Nutritional Information:
– Servings: 8 – Calories per serving: 197 – Total fat: 7g – Total carbohydrates: 29g – Protein: 4g
Cooking Time:
– Prep time: 15 minutes – Cook time: 12-15 minutes
Equipment:
– Mixing bowl – Pastry cutter or hands – Biscuit cutter or drinking glass – Baking sheet – Parchment paper
Serving Suggestions:
These sweet potato biscuits are perfect for breakfast or brunch, and taste great served with vegan butter and a drizzle of maple syrup.
Variations:
– Add 1/4 cup of chopped pecans or walnuts to the dough for a nutty crunch. – Mix in 1/4 cup of chopped sage or thyme for a savory twist. – Try using pumpkin puree instead of sweet potato for a different flavor.
Substitutions:
– You can use regular butter or milk if you’re not vegan. – If you don’t have a biscuit cutter, you can use a drinking glass or even a sharp knife to cut out the biscuits.
Storage:
– Store leftover biscuits in an airtight container in the fridge for up to 3 days. – To reheat, wrap the biscuits in foil and bake in a 350°F oven for 5-10 minutes, or until warmed through.
Tips:
– Make sure your butter or coconut oil is chilled before you start, or it won’t mix properly with the flour. – Don’t overwork the dough, or your biscuits will be tough. – If you don’t have parchment paper, you can lightly grease your baking sheet instead.
Frequently Asked Questions:
– Can I freeze these biscuits?

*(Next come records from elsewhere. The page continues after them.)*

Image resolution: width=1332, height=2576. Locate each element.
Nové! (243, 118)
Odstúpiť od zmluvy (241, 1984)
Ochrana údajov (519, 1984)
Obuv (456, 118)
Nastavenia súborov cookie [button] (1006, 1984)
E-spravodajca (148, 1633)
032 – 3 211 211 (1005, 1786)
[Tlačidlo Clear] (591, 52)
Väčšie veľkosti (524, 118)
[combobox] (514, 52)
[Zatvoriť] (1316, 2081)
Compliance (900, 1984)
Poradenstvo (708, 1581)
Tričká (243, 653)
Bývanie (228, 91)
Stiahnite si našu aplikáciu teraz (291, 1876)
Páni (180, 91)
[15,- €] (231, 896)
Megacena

Yes, you can freeze the unbaked biscuits for up to 3 months. To bake, simply place the frozen biscuits on a baking sheet and cook for an extra 5-10 minutes. – Can I use a different type of flour? You can try using whole wheat flour, but the biscuits will be denser and less fluffy. – Can I make the dough in advance? Yes, you can make the dough up to a day in advance and store it in the fridge until you’re ready to bake.
Conclusion
In conclusion, these vegan biscuits are truly the best damn biscuits around. Whether you’re making the classic version or the sweet potato version, you’re sure to be impressed with the flaky, crumbly texture and delicious flavor. So what are you waiting for? Give these biscuits a try and see for yourself how amazing they are!